(Stored data entries)
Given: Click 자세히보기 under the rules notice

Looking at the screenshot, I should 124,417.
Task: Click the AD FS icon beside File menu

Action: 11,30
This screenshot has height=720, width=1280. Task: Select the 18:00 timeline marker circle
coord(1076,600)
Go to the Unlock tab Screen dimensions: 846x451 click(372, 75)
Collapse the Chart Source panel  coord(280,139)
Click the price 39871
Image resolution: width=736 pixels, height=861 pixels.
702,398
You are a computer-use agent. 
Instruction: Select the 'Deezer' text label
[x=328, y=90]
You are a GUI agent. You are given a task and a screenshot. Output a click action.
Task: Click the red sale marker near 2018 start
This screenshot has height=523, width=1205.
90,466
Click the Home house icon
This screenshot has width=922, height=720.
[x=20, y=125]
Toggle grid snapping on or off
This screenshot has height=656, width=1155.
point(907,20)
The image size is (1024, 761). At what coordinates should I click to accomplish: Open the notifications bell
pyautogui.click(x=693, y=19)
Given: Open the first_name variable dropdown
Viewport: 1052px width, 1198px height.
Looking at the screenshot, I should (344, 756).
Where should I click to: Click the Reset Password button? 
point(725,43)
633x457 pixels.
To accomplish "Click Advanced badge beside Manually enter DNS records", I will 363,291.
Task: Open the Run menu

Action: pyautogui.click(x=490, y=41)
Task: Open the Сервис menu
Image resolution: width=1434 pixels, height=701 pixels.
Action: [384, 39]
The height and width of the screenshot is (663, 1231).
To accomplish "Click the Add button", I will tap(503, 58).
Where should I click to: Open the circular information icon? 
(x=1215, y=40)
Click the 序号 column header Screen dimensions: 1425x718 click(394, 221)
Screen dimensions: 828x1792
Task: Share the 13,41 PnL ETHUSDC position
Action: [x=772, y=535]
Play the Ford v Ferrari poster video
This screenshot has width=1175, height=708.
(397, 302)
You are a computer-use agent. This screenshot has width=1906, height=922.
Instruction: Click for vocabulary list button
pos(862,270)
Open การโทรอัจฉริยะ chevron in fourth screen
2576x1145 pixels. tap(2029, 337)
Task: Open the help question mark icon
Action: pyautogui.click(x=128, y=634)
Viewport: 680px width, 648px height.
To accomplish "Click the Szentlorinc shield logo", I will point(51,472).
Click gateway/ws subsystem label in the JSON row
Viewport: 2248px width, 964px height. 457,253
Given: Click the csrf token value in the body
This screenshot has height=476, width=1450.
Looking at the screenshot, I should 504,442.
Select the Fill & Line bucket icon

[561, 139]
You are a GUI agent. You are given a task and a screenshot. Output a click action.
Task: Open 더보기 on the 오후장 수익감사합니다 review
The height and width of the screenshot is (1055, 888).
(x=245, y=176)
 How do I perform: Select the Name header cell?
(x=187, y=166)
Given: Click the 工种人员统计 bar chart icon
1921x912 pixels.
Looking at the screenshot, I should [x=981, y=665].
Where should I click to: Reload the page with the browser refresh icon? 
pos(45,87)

(What to produce)
With no line omitted, copy all the data exactly.

(Task solution)
Given: Click 자세히보기 under the rules notice

Looking at the screenshot, I should 124,417.
Task: Click the AD FS icon beside File menu

Action: 11,30
This screenshot has height=720, width=1280. Task: Select the 18:00 timeline marker circle
coord(1076,600)
Go to the Unlock tab Screen dimensions: 846x451 click(372, 75)
Collapse the Chart Source panel  coord(280,139)
Click the price 39871
Image resolution: width=736 pixels, height=861 pixels.
702,398
You are a computer-use agent. 
Instruction: Select the 'Deezer' text label
[x=328, y=90]
You are a GUI agent. You are given a task and a screenshot. Output a click action.
Task: Click the red sale marker near 2018 start
This screenshot has height=523, width=1205.
90,466
Click the Home house icon
This screenshot has width=922, height=720.
[x=20, y=125]
Toggle grid snapping on or off
This screenshot has height=656, width=1155.
point(907,20)
The image size is (1024, 761). At what coordinates should I click to accomplish: Open the notifications bell
pyautogui.click(x=693, y=19)
Given: Open the first_name variable dropdown
Viewport: 1052px width, 1198px height.
Looking at the screenshot, I should (344, 756).
Where should I click to: Click the Reset Password button? 
point(725,43)
633x457 pixels.
To accomplish "Click Advanced badge beside Manually enter DNS records", I will 363,291.
Task: Open the Run menu

Action: pyautogui.click(x=490, y=41)
Task: Open the Сервис menu
Image resolution: width=1434 pixels, height=701 pixels.
Action: [384, 39]
The height and width of the screenshot is (663, 1231).
To accomplish "Click the Add button", I will tap(503, 58).
Where should I click to: Open the circular information icon? 
(x=1215, y=40)
Click the 序号 column header Screen dimensions: 1425x718 click(394, 221)
Screen dimensions: 828x1792
Task: Share the 13,41 PnL ETHUSDC position
Action: [x=772, y=535]
Play the Ford v Ferrari poster video
This screenshot has width=1175, height=708.
(397, 302)
You are a computer-use agent. This screenshot has width=1906, height=922.
Instruction: Click for vocabulary list button
pos(862,270)
Open การโทรอัจฉริยะ chevron in fourth screen
2576x1145 pixels. tap(2029, 337)
Task: Open the help question mark icon
Action: pyautogui.click(x=128, y=634)
Viewport: 680px width, 648px height.
To accomplish "Click the Szentlorinc shield logo", I will point(51,472).
Click gateway/ws subsystem label in the JSON row
Viewport: 2248px width, 964px height. 457,253
Given: Click the csrf token value in the body
This screenshot has height=476, width=1450.
Looking at the screenshot, I should 504,442.
Select the Fill & Line bucket icon

[561, 139]
You are a GUI agent. You are given a task and a screenshot. Output a click action.
Task: Open 더보기 on the 오후장 수익감사합니다 review
The height and width of the screenshot is (1055, 888).
(x=245, y=176)
 How do I perform: Select the Name header cell?
(x=187, y=166)
Given: Click the 工种人员统计 bar chart icon
1921x912 pixels.
Looking at the screenshot, I should [x=981, y=665].
Where should I click to: Reload the page with the browser refresh icon? 
pos(45,87)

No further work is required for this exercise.